_Aufgaben_
1. Erklären Sie in ein bis drei Sätzen anhand des Artikels über Lafontaines Buch, warum das Buch den Titel „Die Wut wächst“ trägt.
2. Wie viele Journalisten kommen laut dem Artikel über Lafontaines Buch zur Vorstellung in Berlin?
3. Führen Sie den Artikel über Lafontaines Buch nach seinem letzten Satz weiter.

===== Ausgewählter Text =====

Ich, ich, ich, ich, Oskar Lafontaine

Der SPD-Vorsitzende a. D. berät bei der Präsentation seines neuen Buches die ganze Welt – nur nicht sich selbst

BERLIN taz ■ Vielleicht fangen wir mit dem Wichtigsten an. Gut sieht er er aus, der Lafontaine, irgendwie ausgeruht, ganz entspannt. Hat eben keinen Karrierestress mehr. Da ist nichts von Wut zu spüren. Aber wütend sein soll er ja. In seinem Herzen, das links schlägt, soll sich die Wut angestaut haben, sagt sein Verleger. Deswegen auch der Titel seines neuen Buches: „Die Wut wächst“. Ganz egal, welche Wut, Hauptsache sie wächst. Und Lafontaine verdient gut dabei.

An dieser Stelle schon mal die entscheidende Zwischenfrage: Passt so viel eigentlich in ein einziges Herz hinein, das ganze Linkssein und die viele Wut?

Andererseits: Ist die Frage überhaupt wichtig, wenn Lafontaine am Montagabend in Berlin sein Buch vorstellt und über 100 Journalisten kommen? Ist damit nicht schon alles gesagt?

Das ist vielleicht der Schlüssel zum Ganzen: Es ist schon alles gesagt. Über Lafontaine. Über Schröder. Über die SPD. Übers Linkssein. Über soziale Gerechtigkeit. Über die Weltwirtschaft. Über die Globalisierung. Über die Amerikaner. Über den IWF. Über die Tobin-Tax. Und über alles andere. Aber Lafontaine sagt’s noch mal und noch mal und noch mal. Immer wieder. Jetzt eben kurz vor der Bundestagswahl. Nein, sagt er, sein Buch sei kein Akt der Illoyalität gegenüber der rot-grünen Regierung. Wer hat denn die Wahlversprechen gebrochen? Er vielleicht?

===== Datensatz =====

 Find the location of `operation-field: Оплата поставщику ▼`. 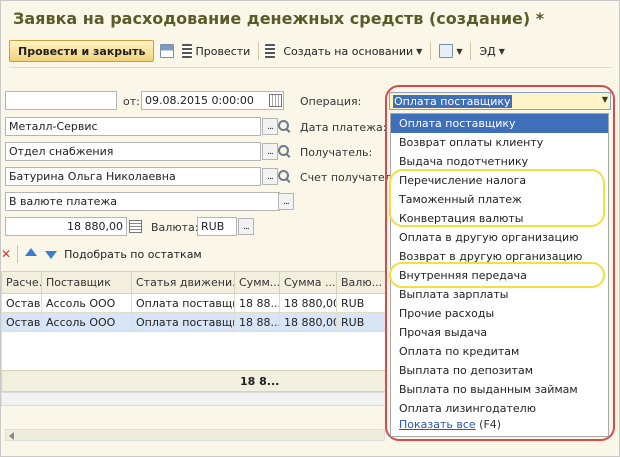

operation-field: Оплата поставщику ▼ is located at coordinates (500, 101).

=====
===== Datensatz =====

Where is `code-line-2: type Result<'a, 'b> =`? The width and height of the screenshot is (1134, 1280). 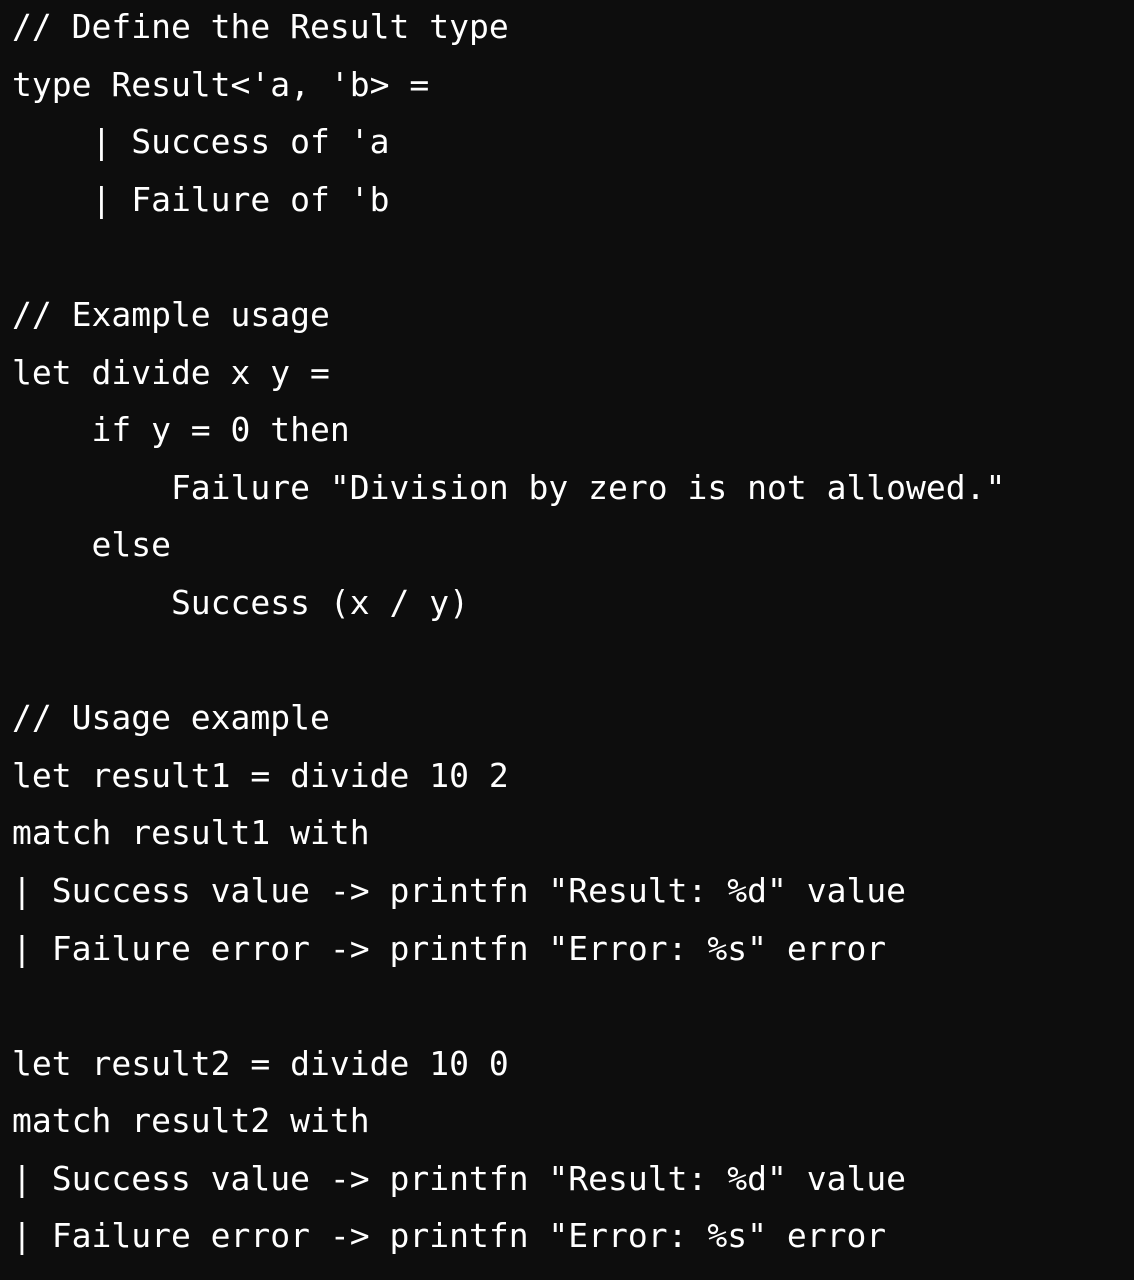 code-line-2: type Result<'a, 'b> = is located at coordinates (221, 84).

=====
===== Datensatz =====

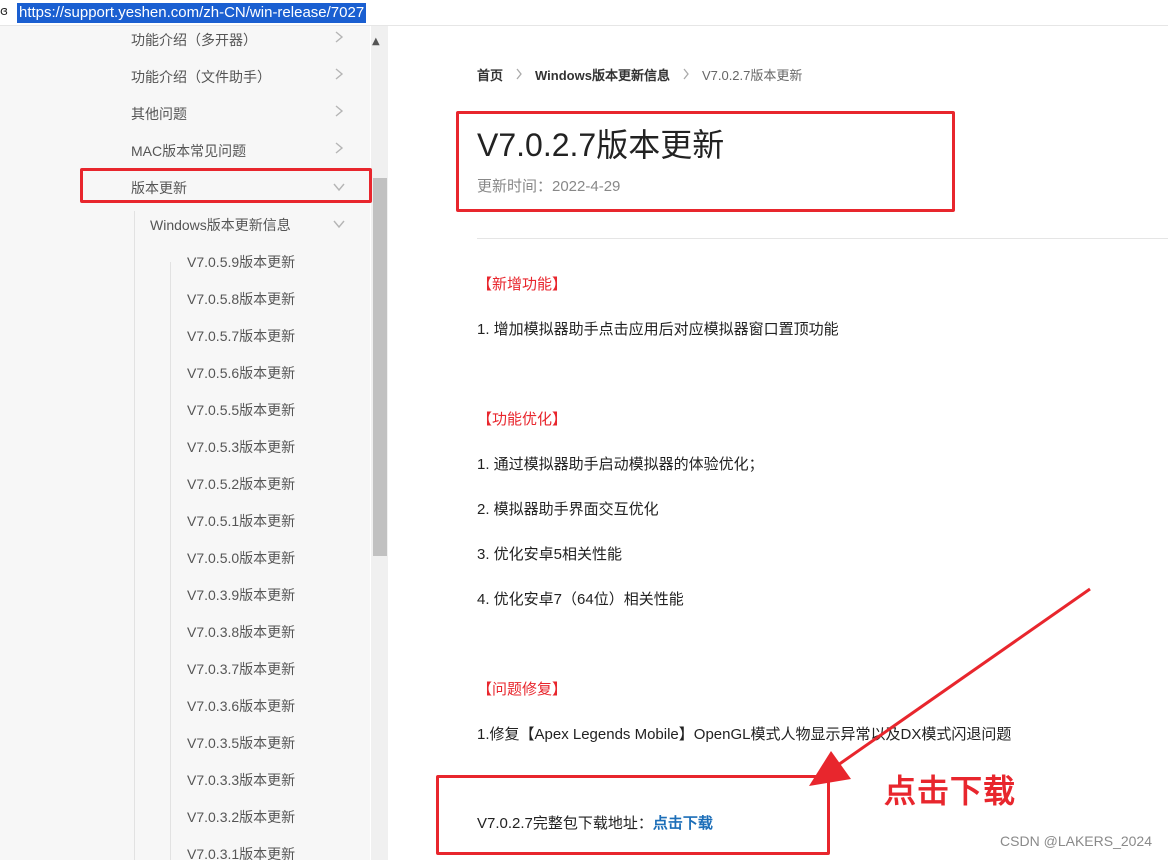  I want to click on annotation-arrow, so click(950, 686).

=====

_Antworten je Aufgabe_
1. Nach Aussage seines Verlegers soll sich in Lafontaines Herzen, das links schlägt, Wut angestaut haben. Deshalb heißt das neue Buch „Die Wut wächst“.

2. Über 100 Journalisten.

3.
Lafontaine berät die ganze Welt. Nur nicht sich selbst.

„Wenn Sie sich entscheiden, nach 30 Jahren auf diese Art und Weise, wie ich es getan habe, aus der Politik auszusteigen“, entfährt es ihm an einer Stelle, „dann können Sie diese Entscheidung nicht in ein paar Monaten aufarbeiten.“ Das wird es sein. Wie viele Bücher muss er denn noch schreiben? „Dass ich ein engagierter und zorniger Mensch bin, ist ja bekannt“, sagt er. Ja, ist bekannt.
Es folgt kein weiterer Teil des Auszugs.